Where hashline's design genuinely pays off seems to be high edit density: amortising the anchor tax of a single read across many compact edits. On exactly that [kind of task](https://github.com/AaronCQL/pim-agent/tree/main/benchmarks/edit/tasks/many-field-edits), it can be the cheapest tool. However, this is a very narrow use case, and the costs seem lower only for GPT 5.5 and Opus 4.8, with the rest still incurring higher dollar costs.

```chart
{
  "title": "Average cost of hashline on a high edit-density trial",
  "subtitle": "Relative to replace tool",
  "groups": ["GPT 5.5", "Opus 4.8", "Gemini 3.5 Flash", "DeepSeek V4 Flash", "Qwen 3.6 35B"],
  "series": [
    {"name": "input tokens",  "color": "#f9a8d4", "values": [1.55, 1.78, 1.07, 2.00, 1.40]},
    {"name": "output tokens", "color": "#5eead4", "values": [0.34, 0.52, 1.15, 0.57, 0.84]},
    {"name": "dollar cost",   "color": "#fcd34d", "values": [0.78, 0.80, 1.10, 1.08, 1.13]}
  ],
  "y": {"max": 2.2, "ticks": [0, 0.5, 1, 1.5, 2]},
  "rule": 1,
  "labels": {"decimals": 2, "suffix": "×"}
}
```

## There Is No Best Edit Tool

To conclude, the "best" edit tool really depends on the model and what you are optimising for:

- **`replace` as the sensible default**: especially on weaker or local models. It is the most robust, never spirals, and stays cheap.
- **`patch` if (and only if) the model was trained on it**: on Codex models (and apparently on Claude), it is first-try clean and the lowest cost. On anything else, it ranges from expensive to downright catastrophic.
- **`hashline` when edit density is high enough to amortise the anchor tax**: it can reduce output tokens, but usually at the cost of significantly more input tokens over a long agentic workflow.

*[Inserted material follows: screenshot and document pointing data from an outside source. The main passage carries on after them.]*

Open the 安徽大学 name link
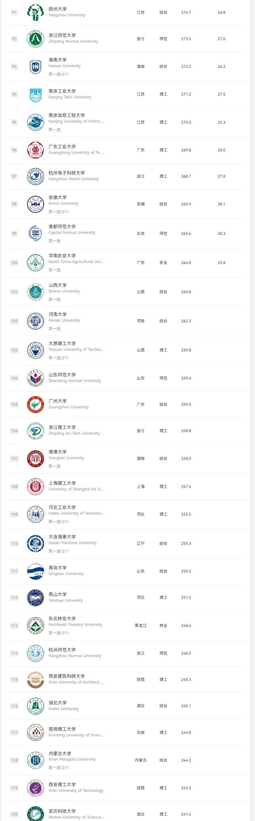Viewport: 255px width, 821px height. click(x=58, y=197)
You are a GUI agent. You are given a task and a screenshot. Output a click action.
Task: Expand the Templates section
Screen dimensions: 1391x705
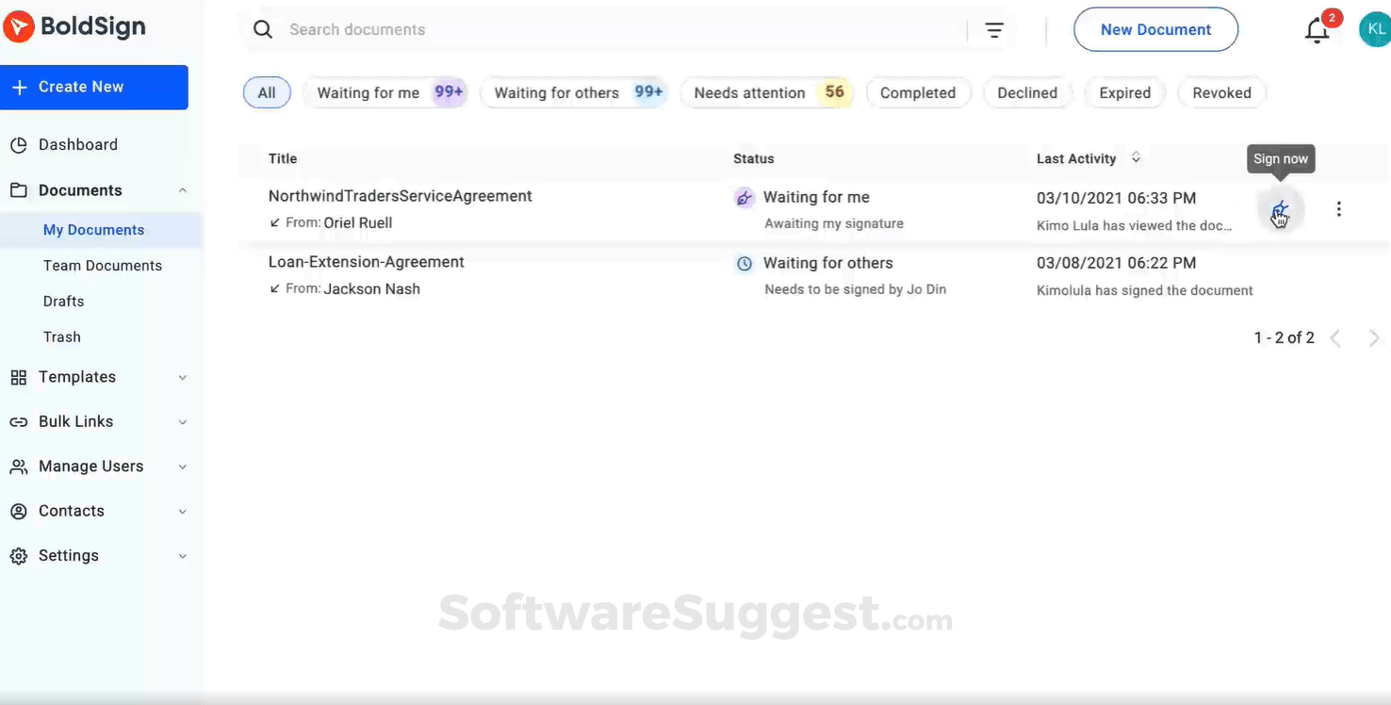pyautogui.click(x=183, y=377)
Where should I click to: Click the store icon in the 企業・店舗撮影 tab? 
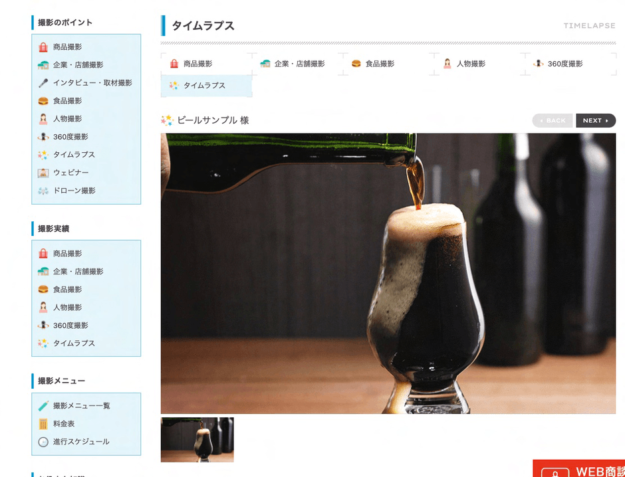click(x=265, y=64)
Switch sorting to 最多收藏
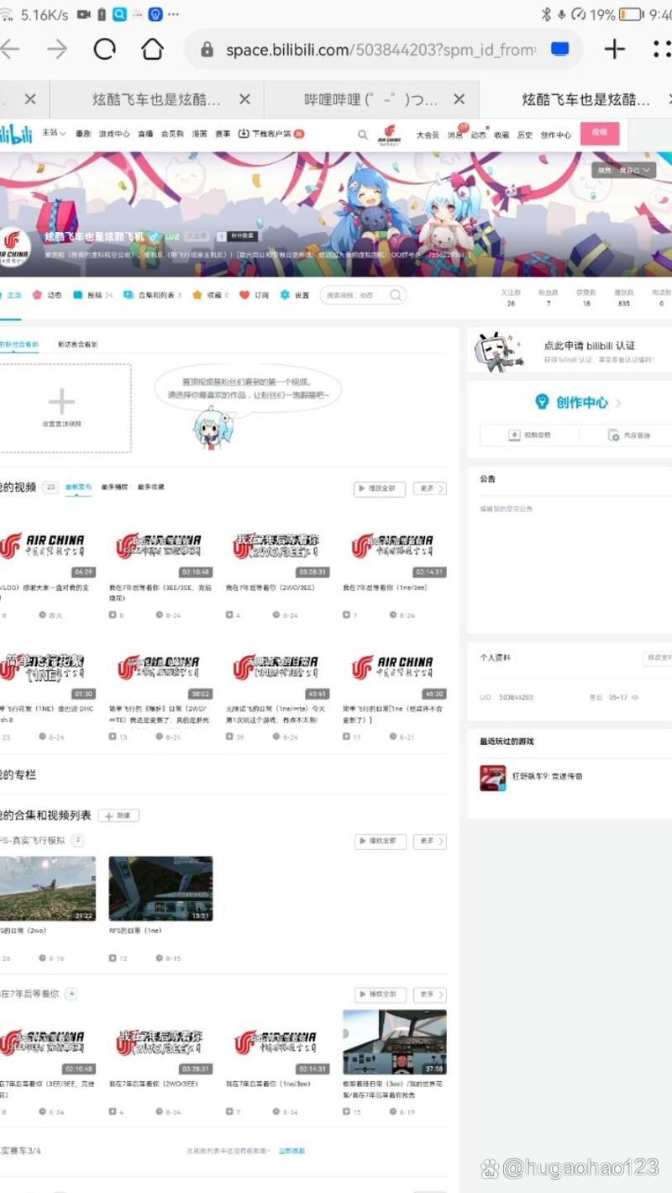This screenshot has height=1193, width=672. [153, 488]
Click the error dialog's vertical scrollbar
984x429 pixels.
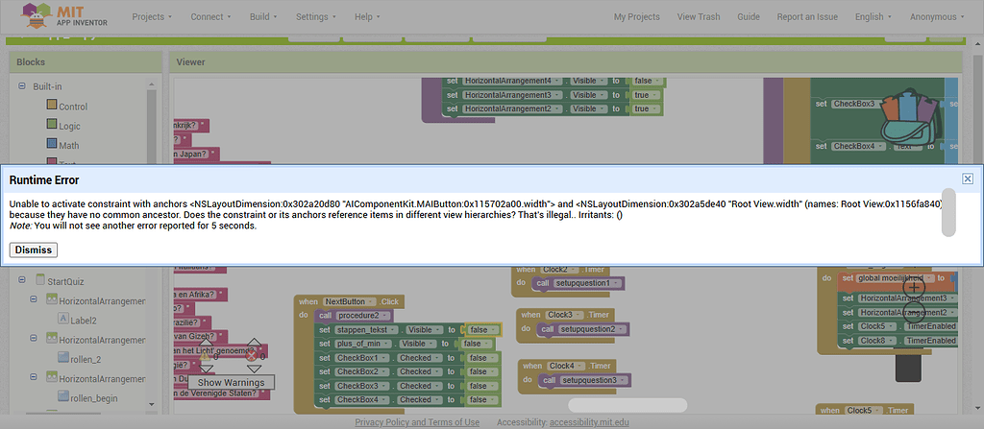pos(947,213)
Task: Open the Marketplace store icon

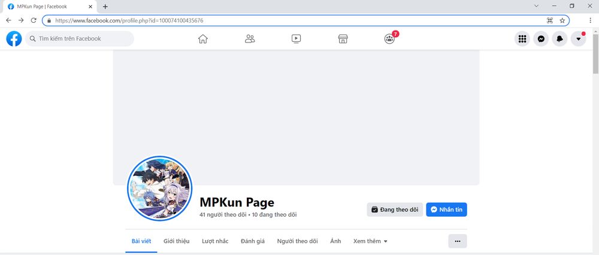Action: pos(343,39)
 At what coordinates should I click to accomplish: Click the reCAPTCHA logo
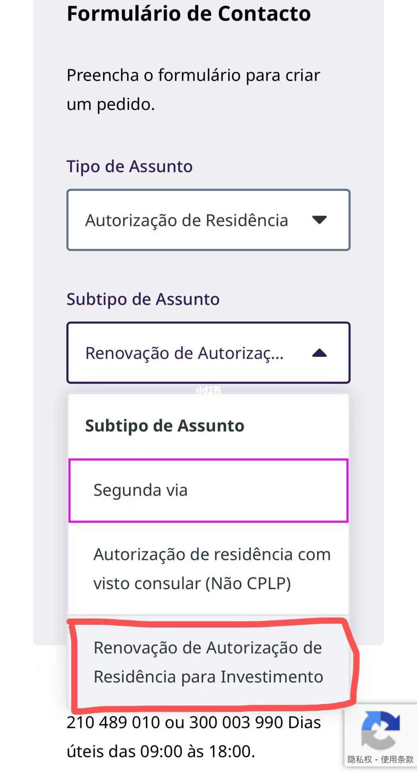tap(380, 730)
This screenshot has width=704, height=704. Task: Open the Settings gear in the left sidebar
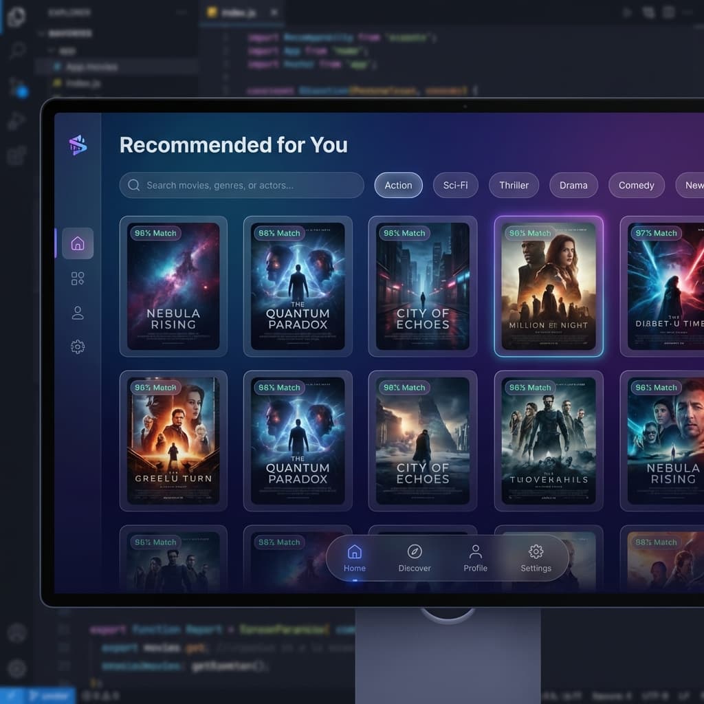pos(76,347)
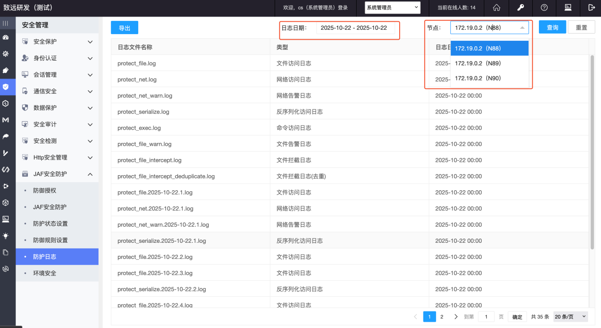Click the 日志日期 date range field
Screen dimensions: 601x328
point(355,28)
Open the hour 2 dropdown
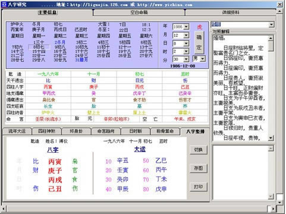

[^data]: All charts are computed from the [raw per-trial results](https://github.com/AaronCQL/pim-agent/tree/main/benchmarks/edit/results/r1).

[^qwen]: Token prices for Qwen 3.6 35B uses OpenRouter's rate of $0.14/M input and $1/M output.

[^opus]: Opus 4.7 also has 100% first-call success; 4.6 is where first-call success degrades toward 0%.